* [Description of the task] Pick out each of the lines below that contains the word "perform", and copy those lines in their original order.

Stored dataset items
%%

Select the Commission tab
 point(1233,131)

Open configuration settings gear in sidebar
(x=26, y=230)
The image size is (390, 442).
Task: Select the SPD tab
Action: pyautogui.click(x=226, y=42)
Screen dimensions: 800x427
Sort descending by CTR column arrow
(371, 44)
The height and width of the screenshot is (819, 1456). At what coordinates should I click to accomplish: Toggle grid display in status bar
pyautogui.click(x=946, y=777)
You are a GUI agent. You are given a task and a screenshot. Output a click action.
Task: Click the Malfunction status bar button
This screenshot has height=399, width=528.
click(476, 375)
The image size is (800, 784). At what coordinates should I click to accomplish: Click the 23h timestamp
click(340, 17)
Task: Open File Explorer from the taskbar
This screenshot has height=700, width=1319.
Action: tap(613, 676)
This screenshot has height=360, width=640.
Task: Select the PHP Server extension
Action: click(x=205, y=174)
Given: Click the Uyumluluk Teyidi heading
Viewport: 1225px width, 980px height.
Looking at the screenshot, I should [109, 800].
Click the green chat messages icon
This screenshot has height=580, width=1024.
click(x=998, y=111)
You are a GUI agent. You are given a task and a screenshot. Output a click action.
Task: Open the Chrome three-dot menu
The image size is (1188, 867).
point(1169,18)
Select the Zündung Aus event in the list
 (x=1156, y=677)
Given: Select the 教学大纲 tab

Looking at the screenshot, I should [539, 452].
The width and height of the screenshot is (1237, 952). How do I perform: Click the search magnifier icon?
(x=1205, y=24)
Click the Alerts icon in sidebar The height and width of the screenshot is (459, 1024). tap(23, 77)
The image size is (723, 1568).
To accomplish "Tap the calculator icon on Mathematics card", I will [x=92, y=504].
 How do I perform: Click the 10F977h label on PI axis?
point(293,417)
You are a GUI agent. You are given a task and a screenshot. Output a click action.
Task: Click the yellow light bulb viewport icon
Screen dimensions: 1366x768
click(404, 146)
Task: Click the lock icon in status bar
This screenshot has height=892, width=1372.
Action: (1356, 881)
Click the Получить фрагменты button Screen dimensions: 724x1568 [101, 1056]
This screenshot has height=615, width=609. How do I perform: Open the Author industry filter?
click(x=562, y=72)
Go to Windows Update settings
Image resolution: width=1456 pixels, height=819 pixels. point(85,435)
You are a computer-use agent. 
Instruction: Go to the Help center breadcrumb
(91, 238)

%%

* [Solution for this exercise]
The width and height of the screenshot is (1237, 952). How do I perform: Click the search magnifier icon?
 How do I perform: Click the 10F977h label on PI axis?
This screenshot has height=615, width=609. How do I perform: Open the Author industry filter?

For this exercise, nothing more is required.